Give the number of lines in the entries below that contain "Open". Write nothing besides it.

━━ SOURCE DATA

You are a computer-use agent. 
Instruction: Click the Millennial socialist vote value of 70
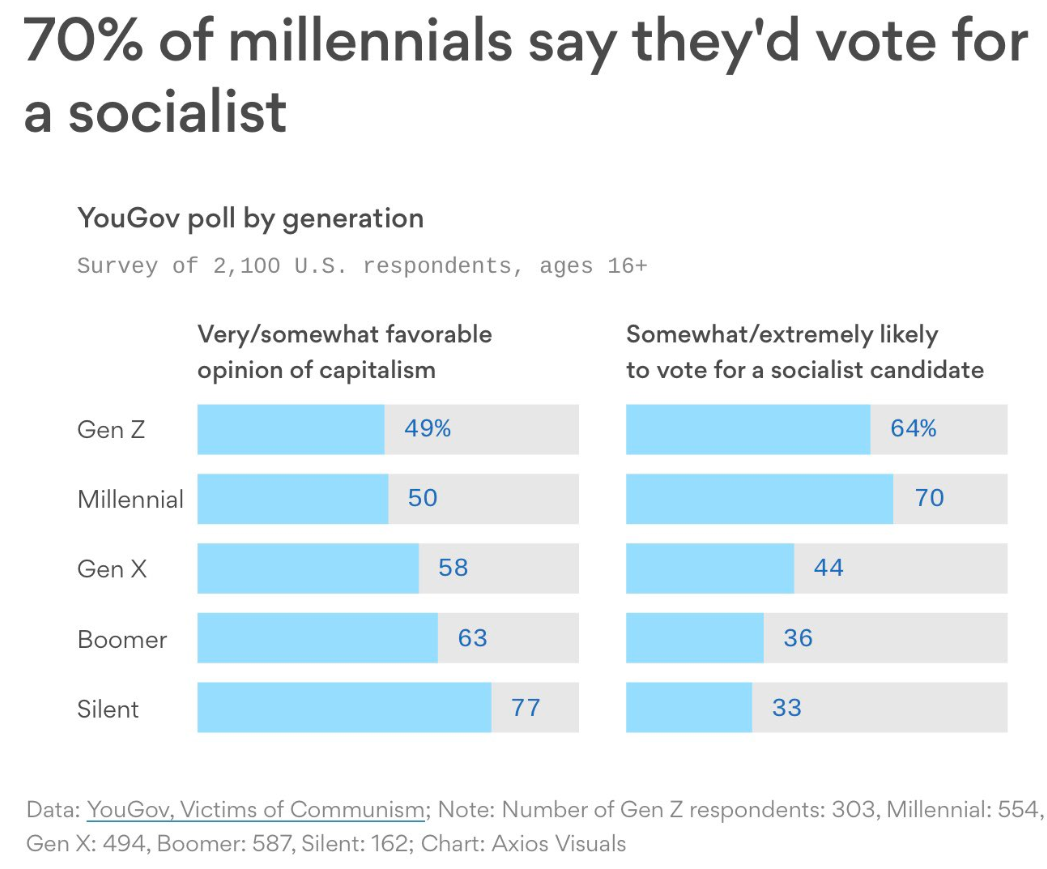pos(929,498)
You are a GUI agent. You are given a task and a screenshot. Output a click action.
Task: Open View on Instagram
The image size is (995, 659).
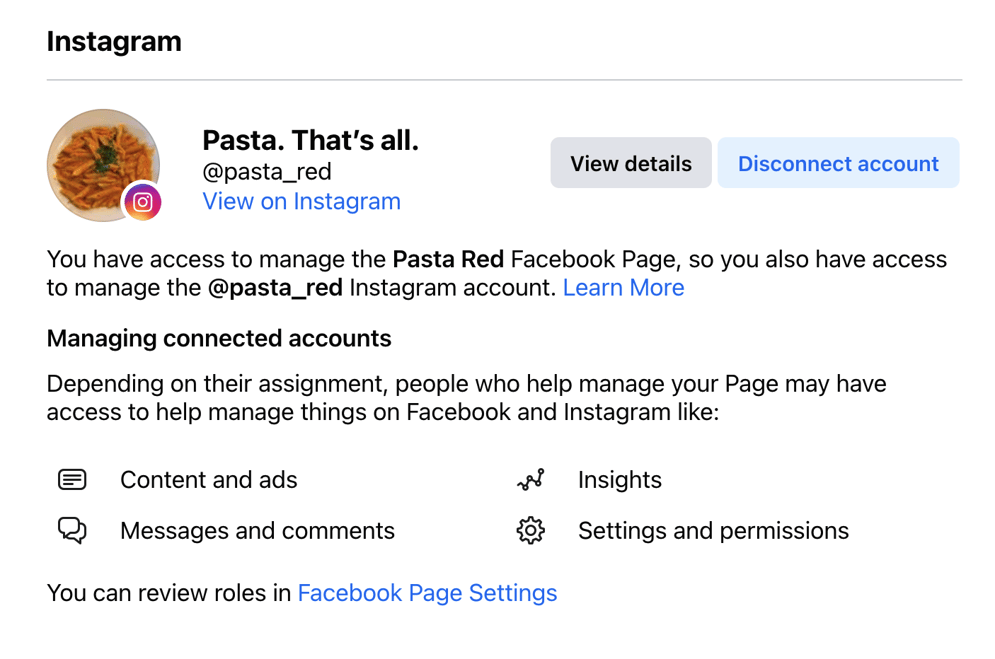301,201
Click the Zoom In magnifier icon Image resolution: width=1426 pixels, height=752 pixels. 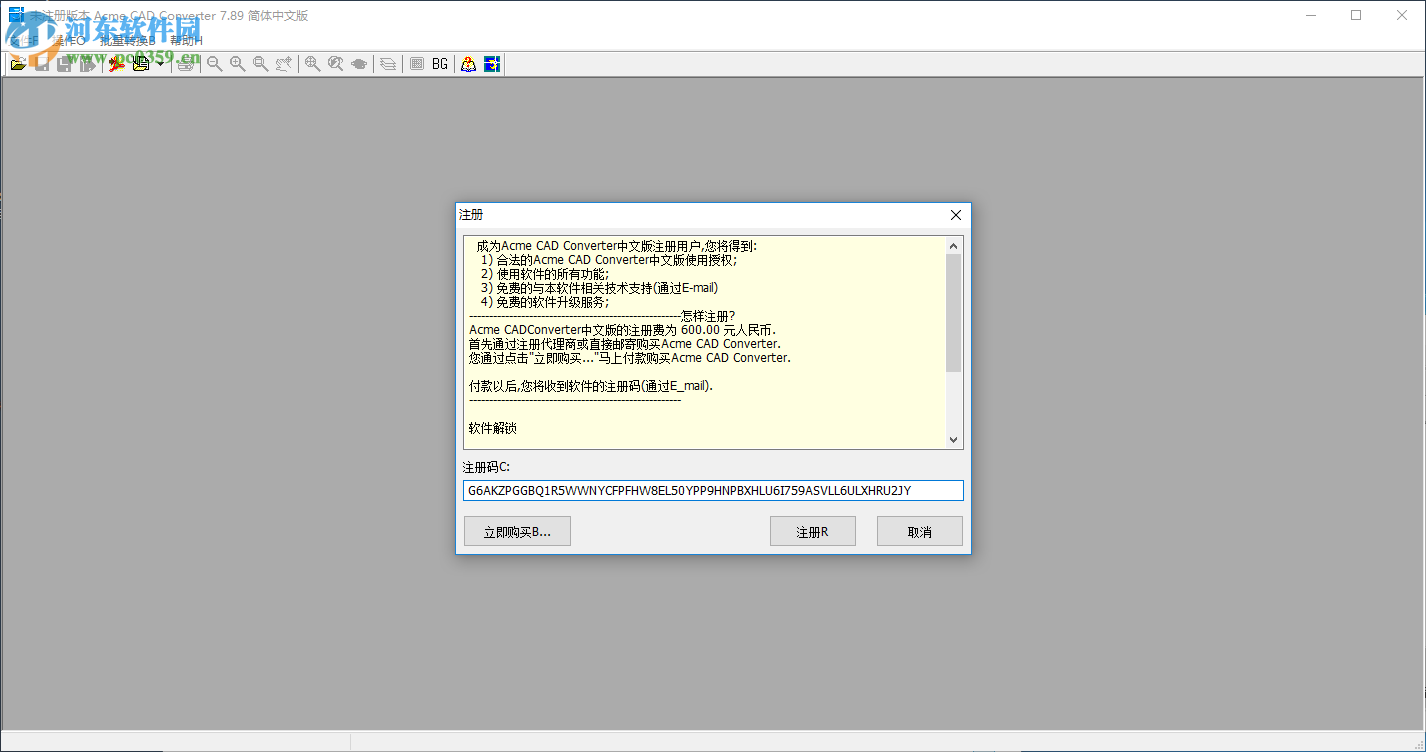[x=237, y=63]
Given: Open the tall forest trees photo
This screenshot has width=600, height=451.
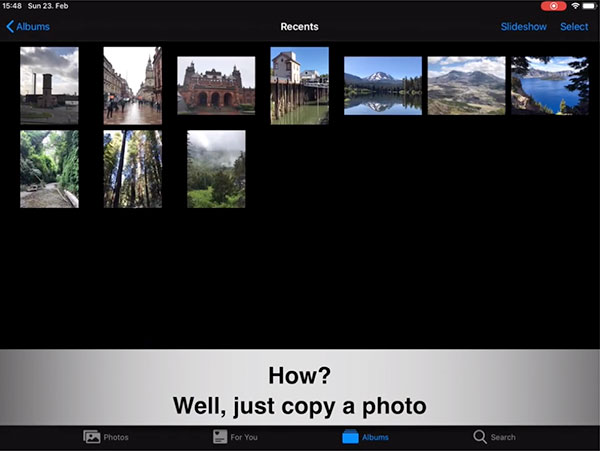Looking at the screenshot, I should [132, 169].
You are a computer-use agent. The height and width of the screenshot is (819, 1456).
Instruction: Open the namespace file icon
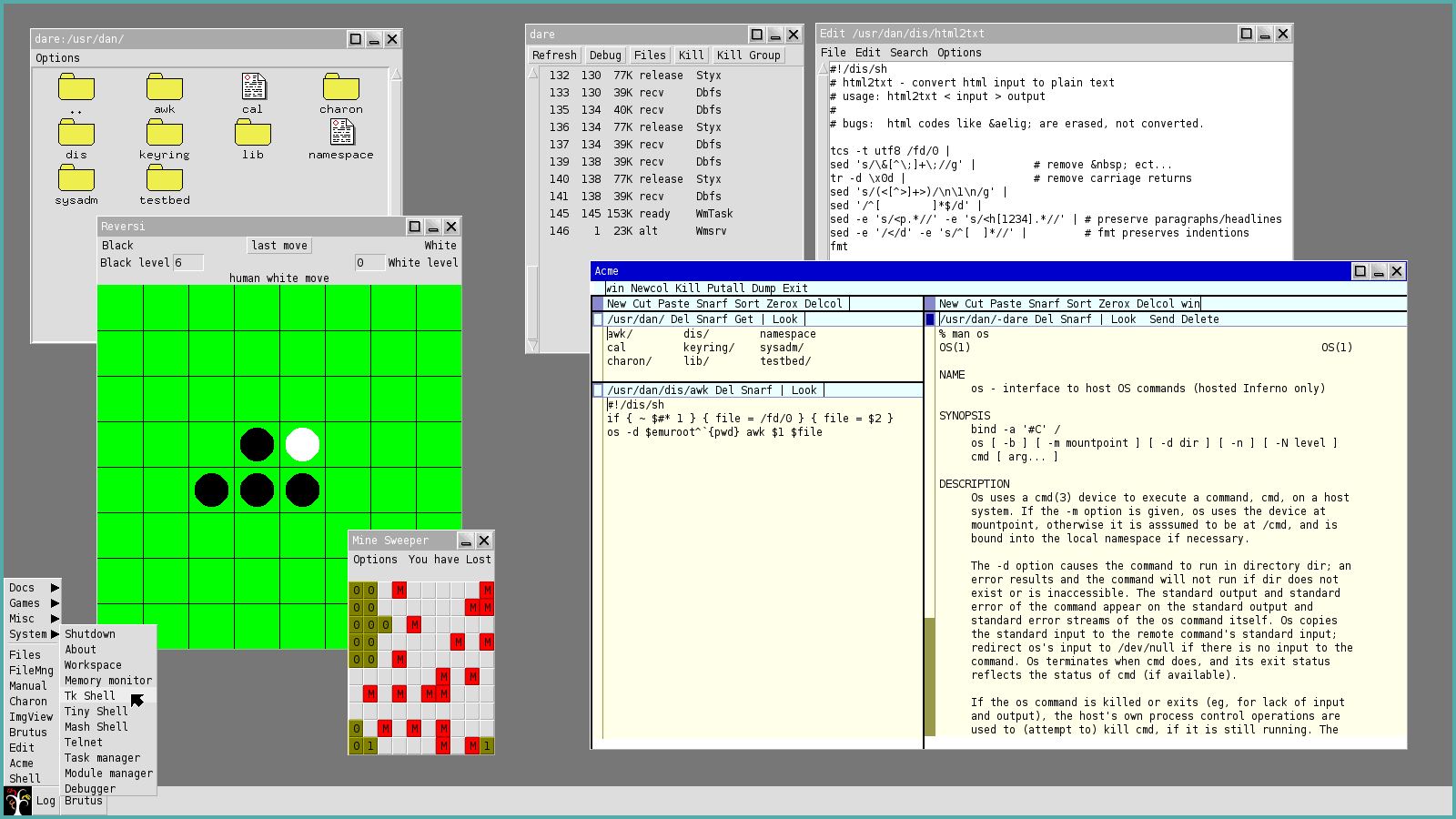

━━━━

§ **SOLUTION**:
3